# Name Hire?



## cabletie (Feb 12, 2011)

My local, you can only call out the Forman by name. He has to be paid forman's rate for 6 months minimum. So you can't call out a Forman, and then break him back to skip the list. He does not have to work in a foreman's role, or have have anyone working under him, but he does need to be paid the rate to be called out by name. 

After that the contractor has the right of refusal. I have no idea how many refusals you can have before you get the guy you want. 

A local to the north of me has what is called journeymen recall. You can call out a man anywhere on the list if he worked for you in the last six months. 

NECA has been pushing for it in our agreement for the last couple of contracts. It has led us to a couple of one year contracts because they want to revisit it, and not wait three years. 

I believe Philadelphia has a 50/50 on their referral. For each guy they call out by name, they take the next guy on the list.


----------



## Jay82304 (May 12, 2015)

As far as I know (Philadelphia local 98) the contractor can pull in whoever he wants. I'm sure if he's taking multiple journeymen then the 50/50 rule applies only if we have a large number of guys out


----------



## bobbarker (Aug 6, 2015)

Only can do General Foreman or Foreman by name here and they have to be paid their respective rate no matter what for a certain length of time, I believe its at least 6 months


----------

━━━━

### Prompt 1
Decide whether each statement agrees with the name hire thread, answering yes or no and quoting the words that settle it: (a) In cabletie's local, a foreman called out by name must be paid the foreman's rate for at least six months. (b) Under journeymen recall, a contractor can call out a man who worked for him within the last year. (c) In Philadelphia, for each man called out by name, the next man on the list is also taken.
### Prompt 2
According to the name hire thread, what local number does Jay82304 give for Philadelphia?
### Prompt 3
Reproduce everything in the name hire thread from "A local to the" down to "last six months.".
Answer using the name hire thread alone.

### Information shown
━━━━

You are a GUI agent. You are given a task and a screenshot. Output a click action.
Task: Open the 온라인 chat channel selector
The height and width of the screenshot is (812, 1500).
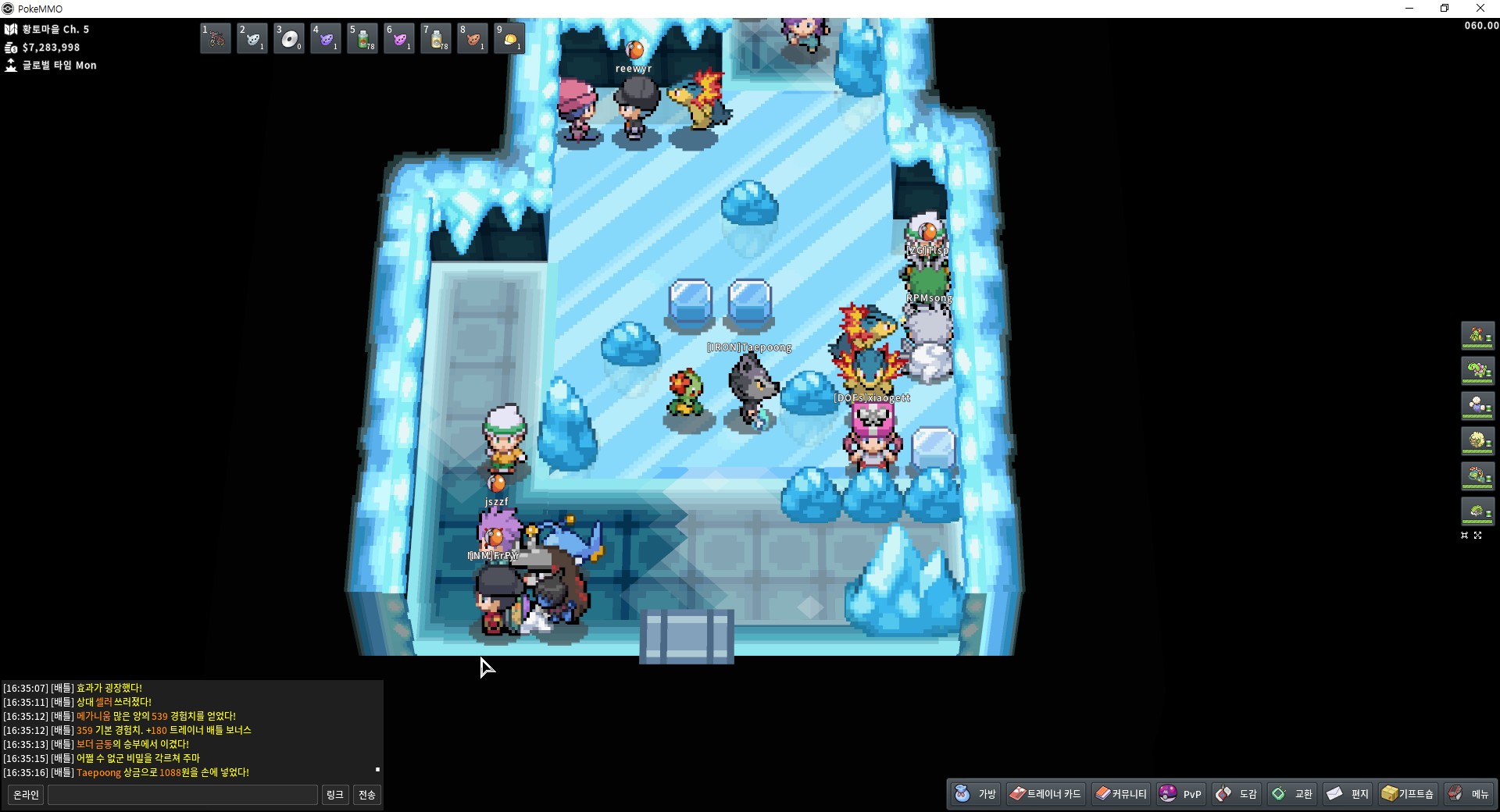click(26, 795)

━━━━

### Output 1
(a) Yes: "He has to be paid forman's rate for 6 months minimum."
(b) No: "if he worked for you in the last six months."
(c) Yes: "For each guy they call out by name, they take the next guy on the list."

### Output 2
Local 98.

### Output 3
A local to the north of me has what is called journeymen recall. You can call out a man anywhere on the list if he worked for you in the last six months.